2 | Centralize Responsibility
South Korea had clear, apolitical leadership at the national level. The Korean CDC had a command center and different people whose job it was being prepared, every day.
There was one neck to squeeze at the KCDC. Jung Eun-Kyeong had just one neck to squeeze per major responsibility — one department for PPE, one for quarantining, one for crisis communications. And this went all the way down. One person was responsible at the top, and there was a pyramid of responsibility going all the way down to the driver transporting a sick person.
This was all backed up by serious legislation, strong political support and — most importantly — strong public awareness and trust.
Again, this requires preparation. You cannot just assemble the Avengers, they had years of prequels and hard-fought challenges (like MERS) before they could be so battle-ready.

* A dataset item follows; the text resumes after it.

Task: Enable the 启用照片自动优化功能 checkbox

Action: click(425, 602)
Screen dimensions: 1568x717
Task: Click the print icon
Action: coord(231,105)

But that’s not all. Korea had a clear command structure, but they also had boots on the ground.
3 | Devolve Execution
While responsibility was centralized, the execution was very much at the local level. Each municipality had a crack team of 5–7 people, usually led by the local Director-General of public health. This Immediate Response Task Force had sub-forces of doctors (to assess patients) and administrators (to assign beds).
Almost all the action came from this task force and its leader. They were local gods, they could test people, quarantine them, disinfect buildings, assign beds or tell them to stay home. They had support from and constantly reported back to the center, but on the ground, these local task forces were in charge.
This made for a very nimble attack. Korea never needed regional or national lockdowns because each region had a very strong immune system of its own. The human core of the Korean response was these task forces, little scrums that could all gather around one hot plate and get shit done.
What did they do?
And that’s it. That’s all I’ll mention here. Note that I didn’t mention any particular things they did. Yes they had apps, yes they did a lot of testing, yes people wore masks. But that’s not the point. It’s not the process that matters, it’s the people, that’s the key lesson here.
The most important thing in any organization is the people, how they’re led, how they’re organized and how much support they get. You get that right and those people will find the right tactics. Get it wrong and your playbook is just a stack of paper.
Please read the entire playbook to see exactly what they did — down to the quarantine forms — but from this article, I hope you’ll understand the how.
First, they passed laws saying that pandemic response was important, that it was a priority for the Korean people. Then they set up strong institutions with good leaders. And then they empowered agile forces on the ground.
Perhaps you read this article look for a quick tip or hack. But there’s none of that in Korea. There is no BuzzFeed recipe for fighting epidemics. The standard playbook is to just test, isolate and trace. That’s all Korea did, they just did it really well.
How they did it is through people — through a democracy, through institutions, and that’s what’s so inspiring. That’s why Korea should be a model for us all. They saved lives without sacrificing freedom. They preserved their economy without sacrificing their elders (a false trade-off, but nevermind). They showed that you don’t have to get draconian if you just plan ahead.
Yes, there is the Chinese model of lockdowns, but that’s frankly for the unprepared. We’re all doing it now, but I never want to be here again. For the next pandemic, for climate change, for every challenge in this coming century, we should learn from South Korea. Prepare early, lead clearly, and act fast.